They gleefully and predictably rage at a government they fervently believe is in the business of giving away the company store to the minority poor. Government spending and programs to many are tantamount to hand-outs to undeserving blacks and the poor -- and that in turn equals money snatched from the pockets of hard working whites. 

Yet, in the poll they also raged that the government is controlled by the wealthy, corporate, and Wall Street interests, that elections are bought and paid for by the rich, and that trade policies benefit mega multi-national corporations at the expense of the middle and working class. 

This reflects a profound and deep sense that workers, white workers, are losing ground. The angry white male syndrome, much touted in times past, is not new. The trend toward white male poverty and alienation became more evident in the early 1980s when nearly 10 million Americans were added to the poverty rolls, more than half from white, male-headed families. Three decades later, the number of white men in poverty has continued to expand. 
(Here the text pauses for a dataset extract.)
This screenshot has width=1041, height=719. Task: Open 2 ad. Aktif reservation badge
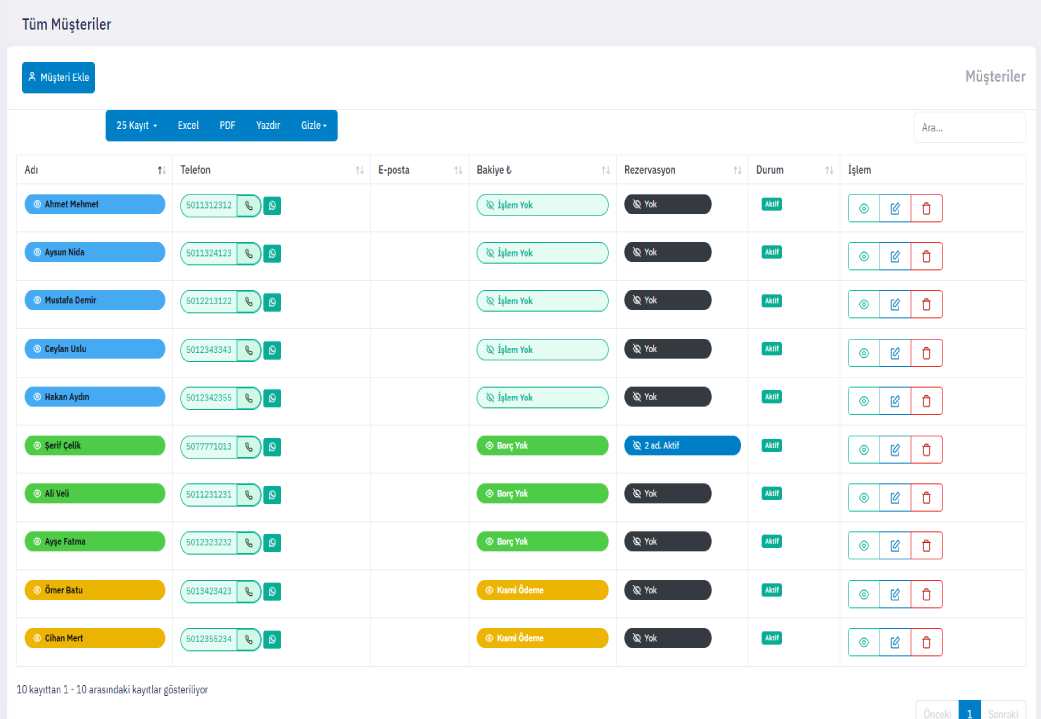682,446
Hate groups, anti-Obama websites and bloggers, and radio talk jocks craft this as the prime reason for the anger and alienation that many white males feel toward health care and, by extension, Obama while convincing themselves and the public that this has nothing to do with race. This translates to even more fear, rage and distrust of big government. 

Rightwing populism, with its mix of xenophobia, loathing of government as too liberal, too tax-and-spend and too permissive, and a killer of personal freedom, has been a powerful political engine for the GOP. 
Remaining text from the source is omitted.